■ Exercise materials:
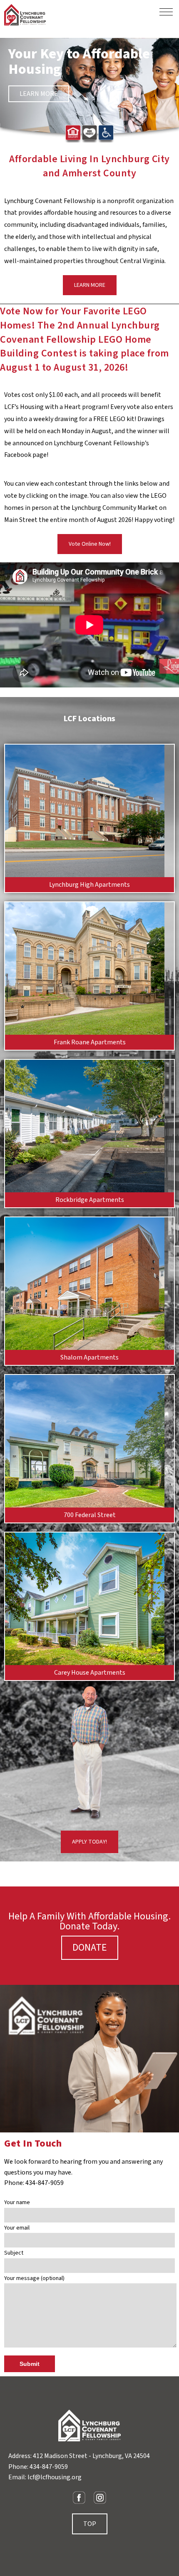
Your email (17, 2228)
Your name (17, 2202)
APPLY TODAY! (89, 1842)
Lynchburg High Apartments (89, 884)
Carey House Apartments (89, 1672)
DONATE (89, 1947)
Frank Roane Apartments (90, 1042)
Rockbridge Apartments (89, 1199)
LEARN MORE (39, 93)
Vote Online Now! (90, 544)
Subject (13, 2253)
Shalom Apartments (89, 1357)
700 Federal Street (90, 1515)
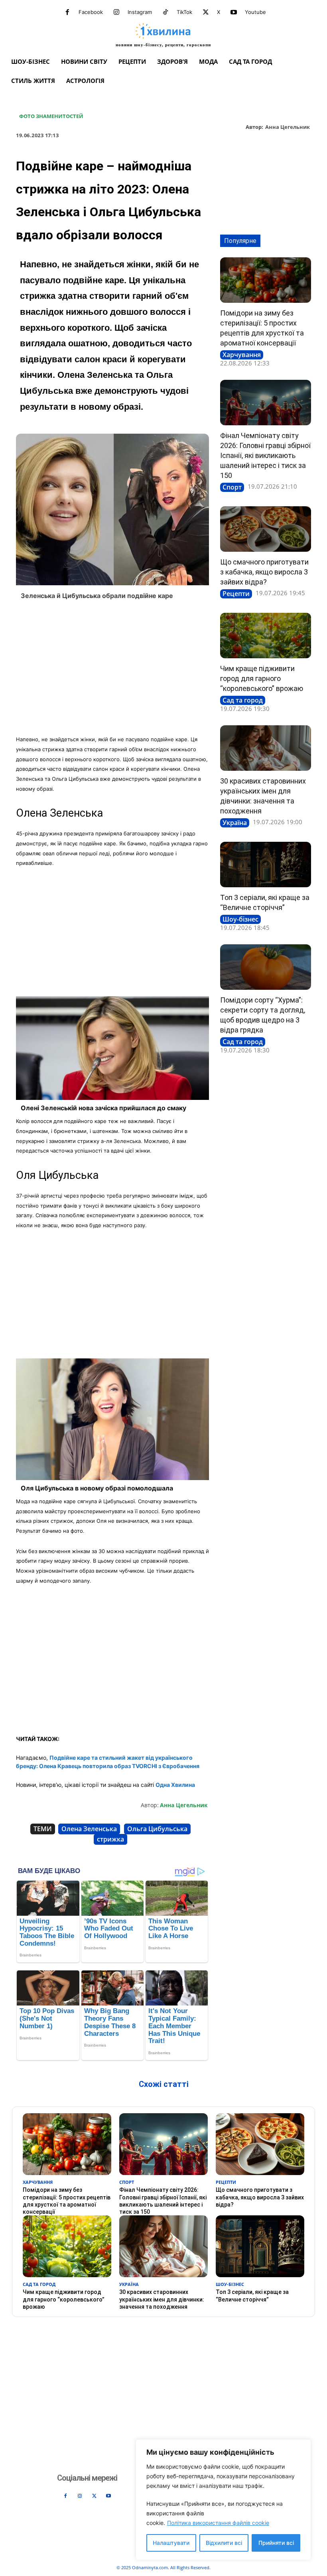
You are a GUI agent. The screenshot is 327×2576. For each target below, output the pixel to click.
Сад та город (243, 700)
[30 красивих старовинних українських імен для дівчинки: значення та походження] (265, 748)
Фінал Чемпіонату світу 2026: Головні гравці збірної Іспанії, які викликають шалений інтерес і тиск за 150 (265, 455)
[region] (223, 2499)
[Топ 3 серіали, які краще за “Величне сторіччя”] (265, 864)
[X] (205, 12)
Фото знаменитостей (51, 116)
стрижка (110, 1839)
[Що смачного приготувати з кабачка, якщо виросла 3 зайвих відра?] (265, 529)
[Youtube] (233, 12)
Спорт (232, 487)
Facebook (91, 12)
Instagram (140, 12)
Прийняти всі (276, 2542)
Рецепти (236, 593)
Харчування (242, 354)
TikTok (184, 12)
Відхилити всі (224, 2542)
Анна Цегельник (287, 127)
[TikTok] (165, 12)
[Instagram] (116, 12)
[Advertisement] (112, 670)
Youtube (255, 12)
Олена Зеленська (89, 1828)
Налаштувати (171, 2542)
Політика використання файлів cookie (218, 2522)
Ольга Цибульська (157, 1828)
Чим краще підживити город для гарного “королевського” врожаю (261, 678)
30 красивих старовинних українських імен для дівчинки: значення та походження (161, 2299)
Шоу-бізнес (240, 919)
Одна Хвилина (175, 1784)
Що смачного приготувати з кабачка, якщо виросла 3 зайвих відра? (264, 572)
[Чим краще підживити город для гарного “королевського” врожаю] (265, 635)
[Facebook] (67, 12)
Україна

■ Goal of the exercise:
Look through the records and count each line that holds "кабачка". Write only the total.

■ Final answer:
2